Che cosa c’entra il sindacato con la consegna dell’azienda da parte di Celli senior ai due figli, e con i fallimenti a catena di entrambe le società, più altre 8 società riconducibili sempre a Celli?
E’ indegno e incredibile, ma succede: i dipendenti rimasti fino a pochi giorni fa a libro paga dei Celli danno la colpa del fallimento di Edizioni delle Romagne al sindacato e agli organi di categoria, uno di loro chiede addirittura “la soppressione dell’Ordine dei giornalisti”. Ma che c’azzecca? Che cosa c’entra il sindacato con la consegna dell’azienda da parte di Celli senior ai due figli, e con i fallimenti a catena di entrambe le società, più altre 8 società riconducibili sempre a Celli?
Vediamo invece qual era la situazione di “Edizioni delle Romagne” alla vigilia della dichiarazione di fallimento da parte del Tribunale di Rimini, carte alla mano, documenti pubblici (e non chiacchiere).
La società dei due figli di Celli ha depositato al Registro delle imprese lo stato patrimoniale al 30/09/2016, cioè dopo i primi 17 mesi di attività nella gestione del quotidiano “La Voce di Romagna”.
Ecco lo stato dei debiti accumulati a quella data: “verso banche 81.157 euro, verso fornitori (stampatore) 228.734 euro, verso dipendenti 228.801 euro, altri debiti 681.779, ratei passivi 146.733, totale 1.367.204 euro di indebitamento”. Eppure nello stesso periodo la società ha dichiarato un totale di ricavi (edicola, pubblicità, online, abbonamenti) di 1,8 milioni di euro. Una parte dei costi di produzione (stampatore, dipendenti) non veniva pagata, i ricavi c’erano: qualcosa non torna.

DATI:
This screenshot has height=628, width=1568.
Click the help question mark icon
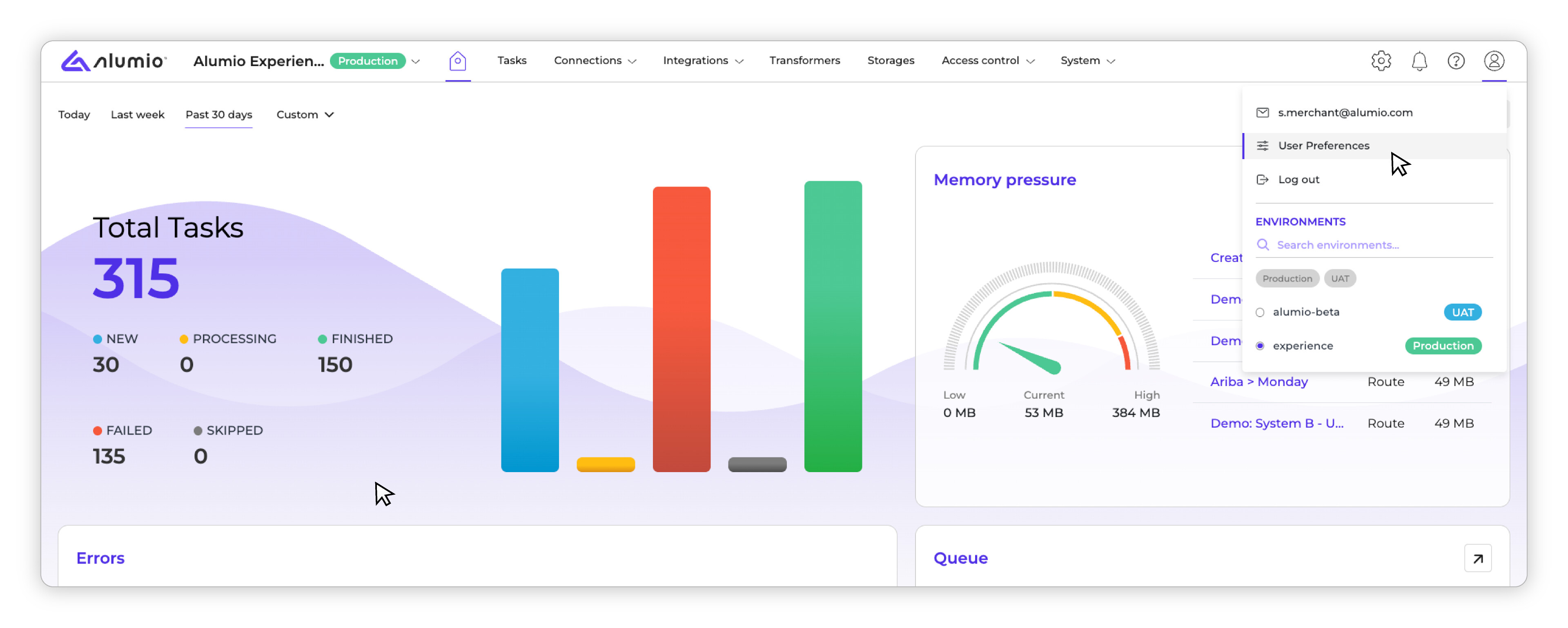point(1455,61)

CONSEGNE DELL'ESERCIZIO:
1 - Nel testo sul fallimento di Edizioni delle Romagne, a quale data si riferisce lo stato patrimoniale depositato al Registro delle imprese?
2 - Prosegui il testo sul fallimento di Edizioni delle Romagne dopo la sua ultima frase.

RISPOSTE ATTESE:
1 - Al 30/09/2016.

2 -
La società il 12 dicembre 2016 (documenti pubblici) ha deliberato l’azzeramento del capitale sociale e chiesto ai soci di versare nuovo capitale per un totale di oltre 1 milione di euro. I soci non hanno aderito (come era accaduto anche per una ricapitalizzazione chiesta a maggio 2016), la scadenza dell’operazione era il 31 gennaio 2017, a quella data la società doveva essere messa in liquidazione (lo affermano gli stessi Celli nell’atto notarile depositato in Camera di commercio).
Ma andiamo ancora più alla radice. In un altro documento pubblico, la sentenza del 24 novembre scorso con cui il Tribunale del Riesame confermò la misura cautelare degli arresti domiciliari per Celli Giovanni, il giudice riprendeva l’ordinanza del Gip evidenziando “condotte recidivanti di bancarotta in relazione alla vendita del ramo d’azienda della società Editrice La Voce alla società Edizioni delle Romagne srl, le cui quote sono detenute dai due figli dell’indagato, avvenuta in data 19/2/2015 per un canone di affitto irrisorio. In tal modo è stato assicurato il mantenimento in capo al Celli e alla sua famiglia dell’azienda”.
Dove erano i dipendenti di “Edizioni delle Romagne”, che adesso strepitano (a vanvera) contro il sindacato e l’Ordine, quando accadeva tutto questo? Di che cosa si occupavano? Pulivano forse i gabinetti (visto che la voce di bilancio per le pulizie era zero euro)? Perché non leggevano i bilanci, già depositati, né le sentenze dei giudici? Erano pretese “irrisorie” quelle dei creditori, per un totale di un milione e trecentomila euro?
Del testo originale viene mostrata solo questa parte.